▽

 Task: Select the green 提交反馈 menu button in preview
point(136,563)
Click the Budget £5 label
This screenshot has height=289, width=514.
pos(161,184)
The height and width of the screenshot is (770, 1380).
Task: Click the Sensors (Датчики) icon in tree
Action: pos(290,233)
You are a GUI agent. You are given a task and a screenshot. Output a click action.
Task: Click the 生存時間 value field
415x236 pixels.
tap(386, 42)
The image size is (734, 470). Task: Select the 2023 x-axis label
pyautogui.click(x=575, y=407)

△
▽

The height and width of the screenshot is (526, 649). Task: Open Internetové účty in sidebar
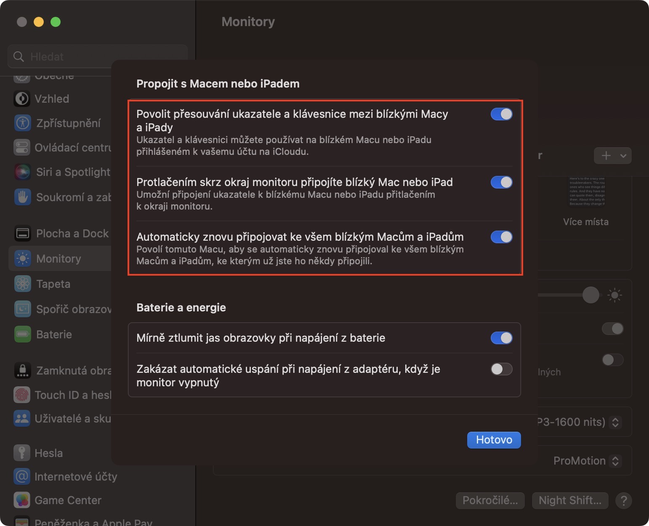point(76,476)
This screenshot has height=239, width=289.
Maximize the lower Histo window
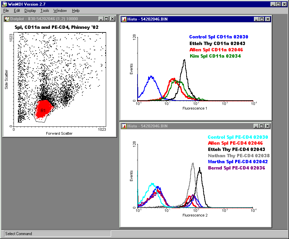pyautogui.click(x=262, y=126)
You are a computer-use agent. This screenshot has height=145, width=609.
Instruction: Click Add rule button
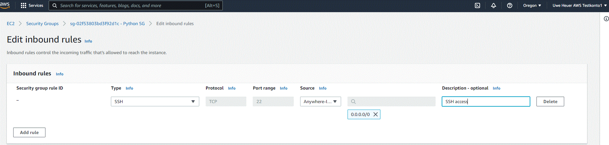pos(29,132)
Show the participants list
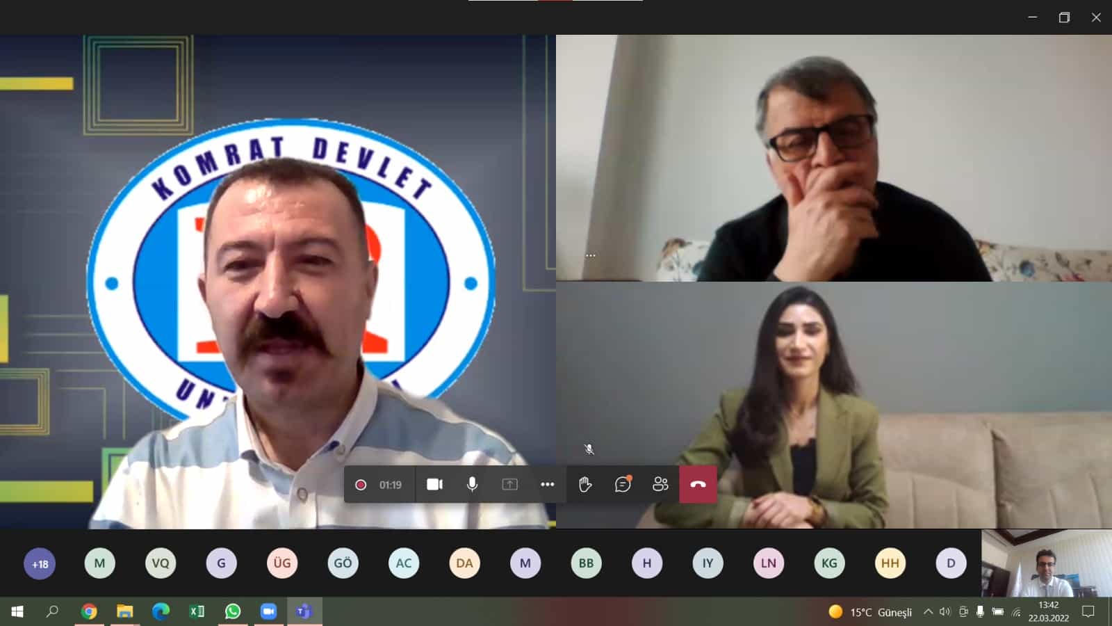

△

▸ **What you should do**: Please go through the data above and copy each line containing the word "agent".

▸ **Reply**:
You are a GUI agent. You are given a task and a screenshot. Output a click action.
You are a computer-use agent. This screenshot has height=145, width=609.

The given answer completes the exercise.